■ RECORDS SUPPLIED
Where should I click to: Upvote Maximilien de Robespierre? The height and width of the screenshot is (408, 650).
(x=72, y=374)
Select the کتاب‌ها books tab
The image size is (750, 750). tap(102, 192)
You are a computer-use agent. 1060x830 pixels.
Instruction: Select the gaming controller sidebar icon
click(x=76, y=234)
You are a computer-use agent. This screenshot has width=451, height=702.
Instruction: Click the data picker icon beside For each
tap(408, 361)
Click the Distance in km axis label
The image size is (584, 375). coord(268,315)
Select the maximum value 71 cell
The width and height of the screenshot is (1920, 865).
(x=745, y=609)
---
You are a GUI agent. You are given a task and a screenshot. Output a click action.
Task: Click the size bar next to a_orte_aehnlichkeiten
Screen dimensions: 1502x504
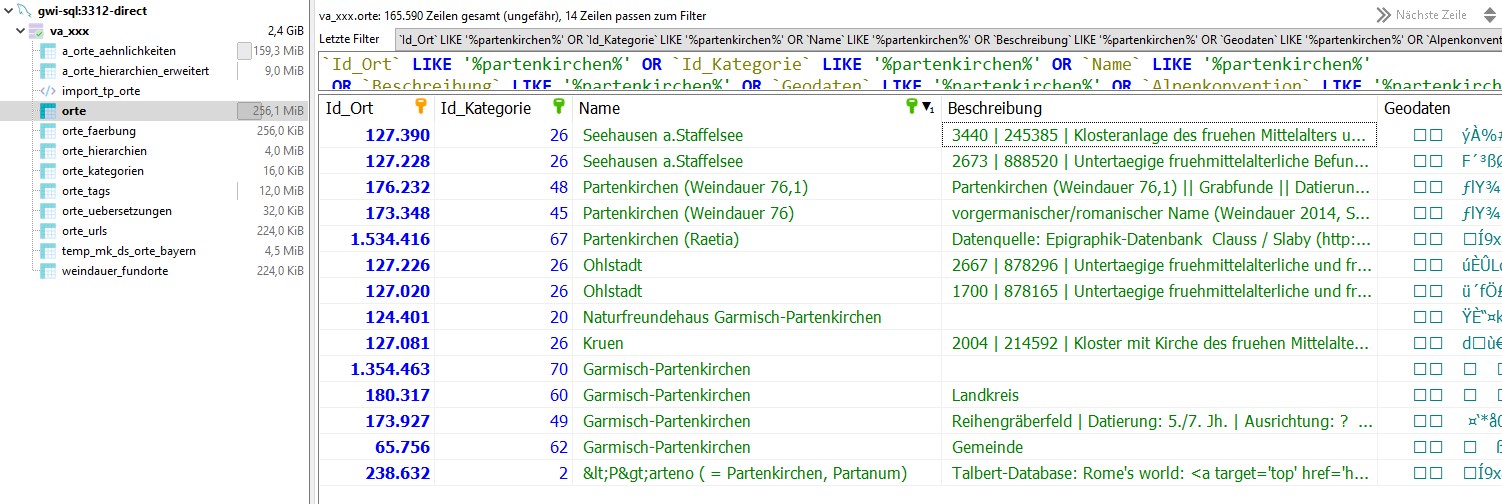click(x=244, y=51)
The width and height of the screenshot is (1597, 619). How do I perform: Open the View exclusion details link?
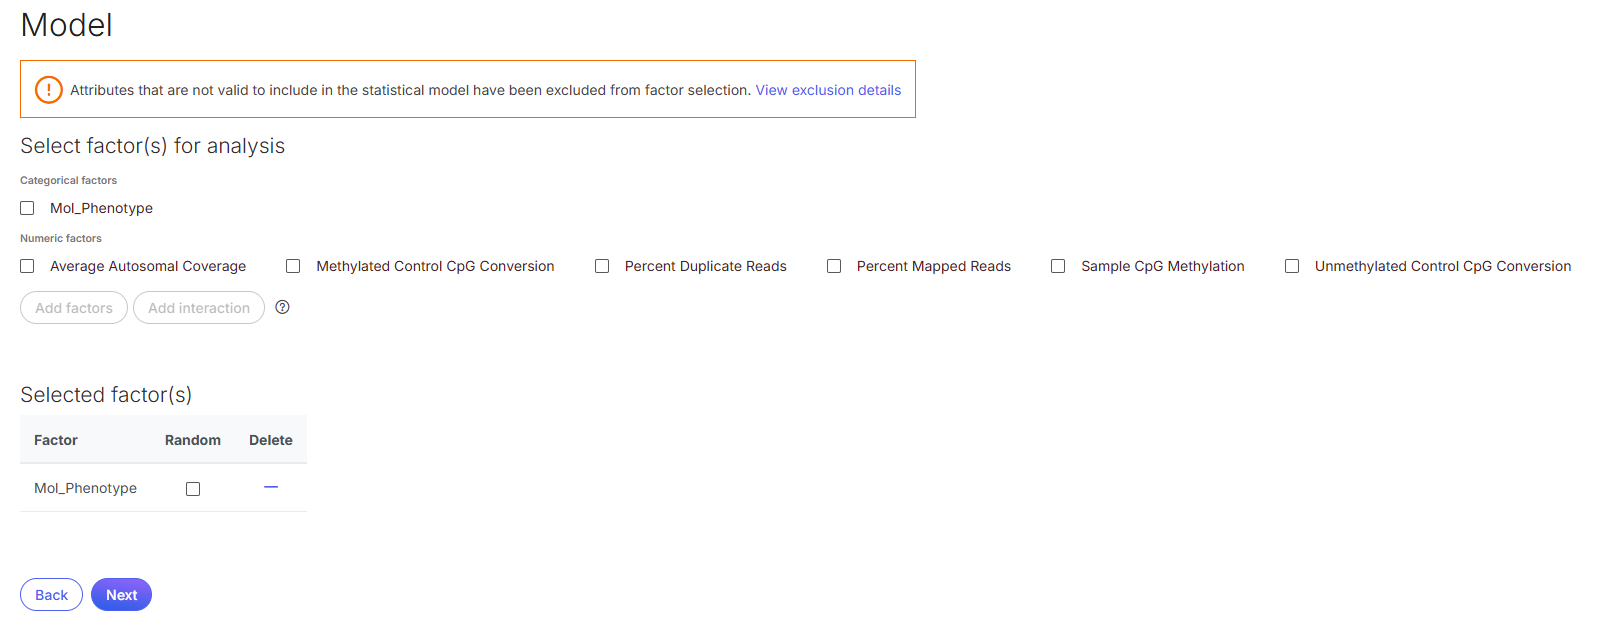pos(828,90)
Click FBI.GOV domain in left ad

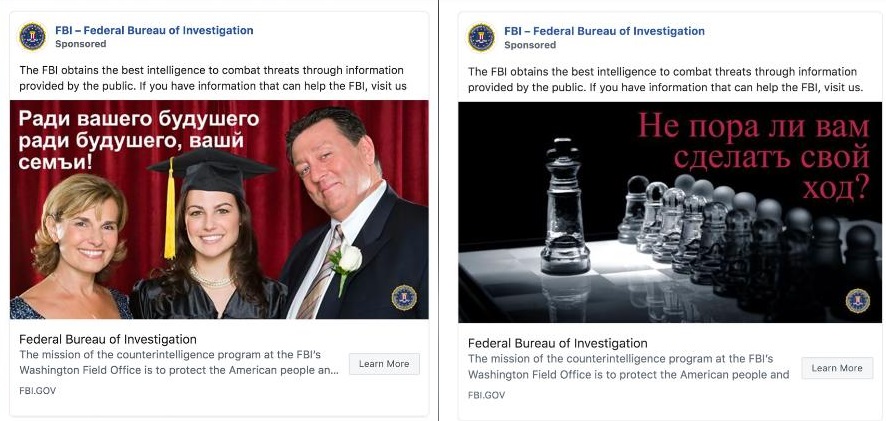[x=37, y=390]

■ PROBLEM STATEMENT
From the records above, reproduce exactly the lines from the one with "You are a computer-use agent. This" to the one with "Select the maximum value 71 cell", both included, and no others.

■ SOLUTION FOR THIS TASK
You are a computer-use agent. This screenshot has width=451, height=702.
Instruction: Click the data picker icon beside For each
tap(408, 361)
Click the Distance in km axis label
The image size is (584, 375). coord(268,315)
Select the maximum value 71 cell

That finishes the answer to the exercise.